ОДНАКО, если история древнерусской интеллигенции предстает перед нами лишь во фрагментах, то они, по крайней мере, не вводят нас в глобальные заблуждения. С XVIII веком дело обстоит хуже. Начиная с момента выхода книги М.М. Штранге "Демократическая интеллигенция России в XVIII веке" (М., 1965), справедливо, но недостаточно критикованной в свое время М.Т. Белявским[48], в историю русской интеллигенции вторгаются мифы, под обаяние которых волей-неволей попадают как профессиональные историки, так и широкие читательские массы. Здесь имеется в виду необоснованное возвеличивание роли разночинной интеллигенции в культуре и общественной мысли XVIII в. и ложный тезис о "правительственных преследованиях", якобы обрушившихся на представителей "передовой разночинной интеллигенции". Подробную критику концепции Штранге можно найти в первой главе моей диссертации[49], за давностью лет вторично рецензировать в печати упомянутую книгу возможности нет. Но отсутствие других, более объективных монографий, посвященных интеллигенции XVIII в., создало своего рода монополию книги Штранге. Поспешно сформулированные им и некритически воспринятые многими историками тезисы пагубно сказались на литературе вопроса. Неудивительно, что специалисты по русской интеллигенции XIX в. полагают, что Штранге "рассмотрел политику царского правительства в деле подготовки интеллигентских кадров… во всей сложности и противоречивости"[50]. Но с таким же опрометчивым доверием относятся к упомянутому автору и те, кто занимается XVIII в.[51]

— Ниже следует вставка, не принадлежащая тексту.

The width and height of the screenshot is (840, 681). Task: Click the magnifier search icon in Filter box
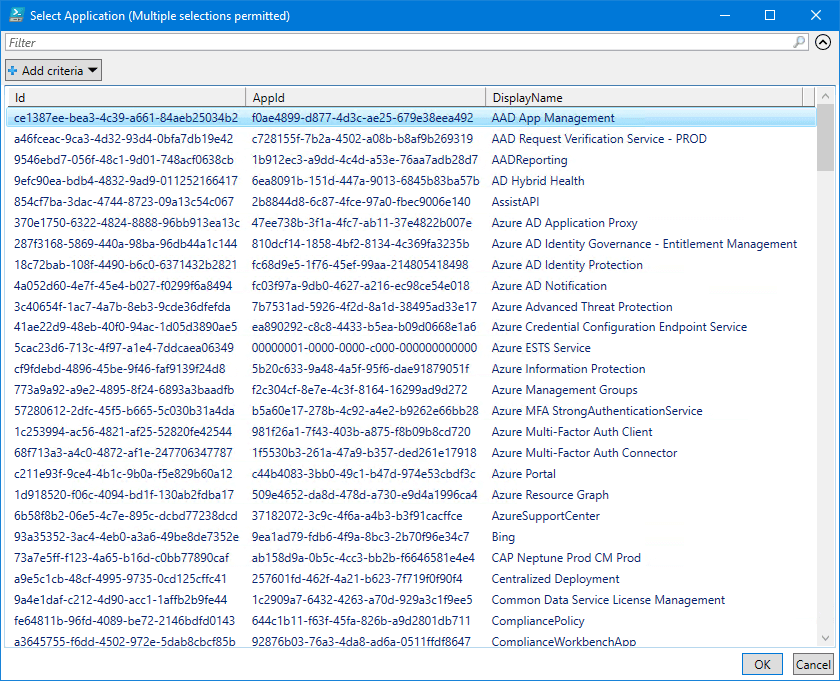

Как яркий пример недоразумения, порожденного в исследовательской литературе книгой Штранге, можно привести недавно вышедшую монографию М.Д. Курмачевой "Крепостная интеллигенция России. Вторая половина XVIII — начало XIX в." (М., 1983). Подробная отрицательная рецензия на эту книгу опубликована мной на страницах журнала "Русская литература"[52]; скажу здесь только, что ориентация Курмачевой на книгу предшественника, концепция которого трактуется как нечто доказанное и незыблемое, неоднократно подводит исследовательницу. Так, следуя примеру "авторитетного" образца, она подменяет объект исследования, рассматривая по большей части элементарно грамотное крестьянство как крепостную интеллигенцию (кто только не попал у Штранге в "разночинную" — вплоть до родственника "светлейшего" Потемкина). Говоря о "прогрессивных" литераторах из крестьянской среды, автор, подобно Штранге, либо замалчивает деятельность тех крепостных, чье творчество не укладывается в концепцию книги, либо преподносит совершенно произвольную информацию[53].

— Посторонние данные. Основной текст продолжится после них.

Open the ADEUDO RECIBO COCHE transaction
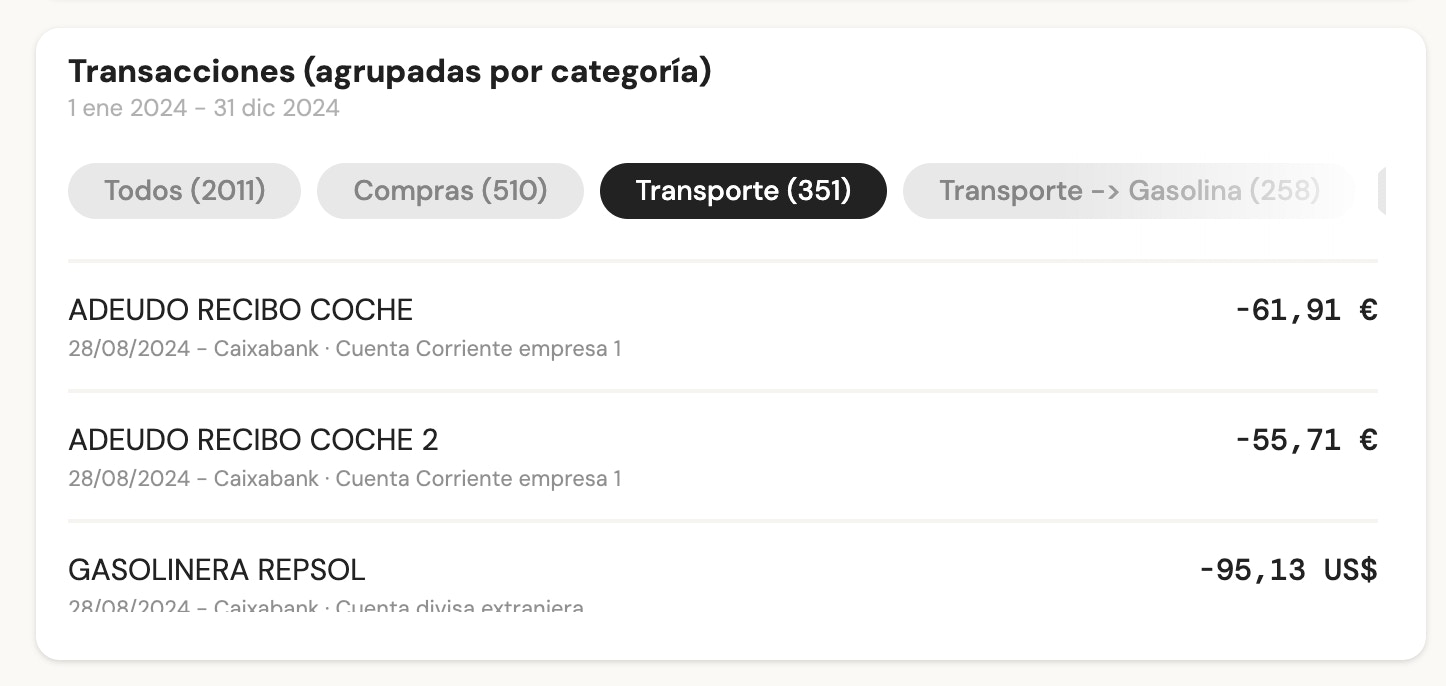This screenshot has width=1446, height=686. click(x=240, y=310)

Основная причина заблуждений как Штранге, так и его последователей в том, что до недавних пор в науке отсутствовало сколько-нибудь цельное представление о процессе становления разносословной интеллигенции в России XVIII в. и о тех социальных и культурных перемещениях, которые происходили внутри этой сословно дифференцированной группы.

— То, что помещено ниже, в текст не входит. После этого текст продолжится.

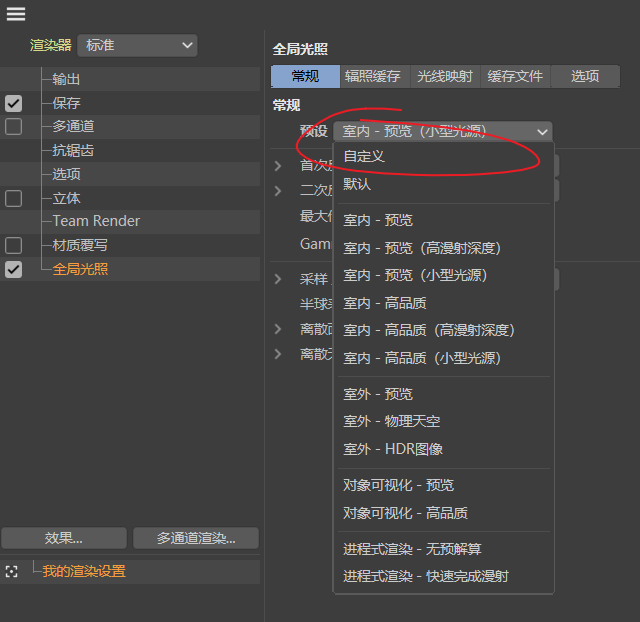Choose 自定义 from the preset list
The image size is (640, 622).
364,157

Стремление хоть отчасти заполнить этот пробел вызвало к жизни некоторые публикации автора настоящей статьи[54]. В первой из них были собраны и проанализированы все наличные сведения о выпуске начальными, высшими и средними учебными заведениями образованных и грамотных людей на территории России за 1730–1800 гг. В результате удалось значительно поколебать бытующие представления о распространении образованности в России XVIII в. Всего за 70 лет в почти пятистах учтенных заведениях получило грамотность не менее 317.000 человек, а свыше 12.500 дворян и минимум 34.000 представителей недворянского населения получили высшее и среднее специальное образование[55].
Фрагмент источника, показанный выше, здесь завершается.